There are a great variety of startups that are benefitting from the scalability of cloud computing and growing their business and customer offerings as a result.
Below are five tips for startups either in the early stages or considering cloud technology for the first time, based on the experiences at Purplebricks.com since launching in April 2014.
Kavanagh’s verdict? While it poses certain challenges at first, it is well worth the investment in the long run.
1. Message queuing – essential but fiddly
A message typically represents a task created by someone (the “producer”) that has to be processed by someone else (the “consumer”). Each message has a body and some attributes – the main architectural benefit is loose coupling. A message queueing service aims to remove the traditional overhead associated with operating in-house messaging infrastructures. As well as reducing cost, queues in the cloud simplify access to messaging resources and therefore facilitate integration efforts within organisations and between them.
>See also: Tackling the myths around the cloud in the enterprise
Queues leverage cloud computing resources such as storage, network, memory and processing capacity. By using virtually unlimited cloud resources, message queueing services provide an internet-scale messaging platform.
At the start of a project it’s difficult to predict what the future needs of the project will be. By introducing a layer in between processes, message queues create an implicit, data-based interface that both processes implement. This allows you to extend and modify these processes independently, by simply ensuring they adhere to the same interface requirements.
2. Optimise in order to reduce fees>
This is key if you want quality performance. Microsoft Azure, or any cloud service, is built to penalise you if you use their resources poorly. The challenge is to fix this before the invoice for an unenlightened design decision arrives.
Saving money and application performance go hand in hand. When we launched in April 2014 and our first TV adverts hit the screens later that year, we made a conscious effort to scale up our servers. This meant our highest monthly bill to date was our first month, despite the lowest usage traffic. Through experience we have found the key is to set alerts and auto-scale correctly to ensure the cloud actually powers up extra resources when needed.

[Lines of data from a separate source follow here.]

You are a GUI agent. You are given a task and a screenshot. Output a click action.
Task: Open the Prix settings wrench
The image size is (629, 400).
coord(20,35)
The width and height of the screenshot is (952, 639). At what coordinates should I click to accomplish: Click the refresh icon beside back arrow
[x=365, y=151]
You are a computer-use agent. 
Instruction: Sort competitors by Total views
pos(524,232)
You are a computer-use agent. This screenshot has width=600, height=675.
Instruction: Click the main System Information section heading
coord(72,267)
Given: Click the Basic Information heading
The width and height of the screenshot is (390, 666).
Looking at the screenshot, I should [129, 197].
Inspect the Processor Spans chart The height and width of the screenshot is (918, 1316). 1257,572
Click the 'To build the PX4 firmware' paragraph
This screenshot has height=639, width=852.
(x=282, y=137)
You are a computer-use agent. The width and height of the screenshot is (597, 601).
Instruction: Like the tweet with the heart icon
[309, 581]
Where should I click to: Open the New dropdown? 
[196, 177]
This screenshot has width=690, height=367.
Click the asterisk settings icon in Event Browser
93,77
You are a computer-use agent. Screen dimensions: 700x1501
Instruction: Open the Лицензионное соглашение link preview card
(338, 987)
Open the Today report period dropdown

3. Architecting the cloud is a learning curve
The cloud stores information in different places and the rules are different for each. Expect a learning curve and learn from your mistakes.
When unexpected things happen in the cloud, it is worth taking the time to dig deep into what went wrong and then determine a course of action to help mitigate the issue in the future. After significant outages in both Windows Azure and Amazon EC2/S3, vendors publish a root cause analysis. It is important to read these and become familiar with them.
We constantly ask ourselves whether this is something that can happen to our code. In the same way, if your systems experience any downtime as a result of cloud outages, share your root cause analysis with your customers, especially on how you plan to prevent it from happening again in the future.
It is important to acknowledge the cloud is a constantly moving platform and new features are released weekly. Keep up to date with these and create a learning and sharing culture within the development team.
4. Logging: If it wasn’t logged, it never happened
We need to be careful about what we log and we should log everything that can help us figure out what went wrong.
When working with the cloud it’s normal to experience failure every so often. Never build an application without thinking about how you will recover from a fault and how long will it take. Sometimes, when you start on a new project, you only have time to plan for the straightforward cases. This means that we can learn a lot from a brand new application with real users. In order to facilitate this learning process and support it properly you need logging in place.
5. Prepare for failure
“The cloud never fails” is what the cloud provider wants us to believe. The reality is different and has been proven several times, that even well-managed clouds will fail.
The problem is not that they fail, but that most people are unprepared for such failures because they believe the cloud is an indestructible silver bullet.
Cloud providers do not explicitly plan for the failover of your services – they just provide the platform and the tools, and it’s your job to plan and implement your own failover system.
Cloud services are known for their accessibility, but they are still bound to Murphy’s law: ‘Anything that can go wrong will go wrong.’ Amazon’s AWS, Microsoft’s Azure and Google Mail, amongst others, have all failed in the past and most of them will fail again in the future.
>See also: Big data in the cloud – where next?
An important step for us was to lessen the reliance on our 20-plus third party integrations. Our working assumption is that any third party system will fail, and if handled badly, a third party slowdown could quickly escalate and become our slowdown and impact our systems.
To mitigate this, the vast majority of our services run through an out of band message bus. Messages sent to the bus are sent in a “fire and forget” fashion. Messages sent to the bus takes an overage of 2ms, regardless of the state of the third party. This mechanism allows us to handle requests in a fashion that does not impact the user’s experience.
All of our emails are handled by a specialist email provider, which provides an API that we use to send emails. This service has proven to be highly reliable, however if they have performance issues or their service becomes unavailable, the user experience is not affected because failed messages are stored and placed in the queue to be resent later.
This mechanism allows us to handle a complete outage from a range of providers using the same principle, without having to worry about our users being impacted. Once a provider resumes service, we simply pick up the previously failed messages.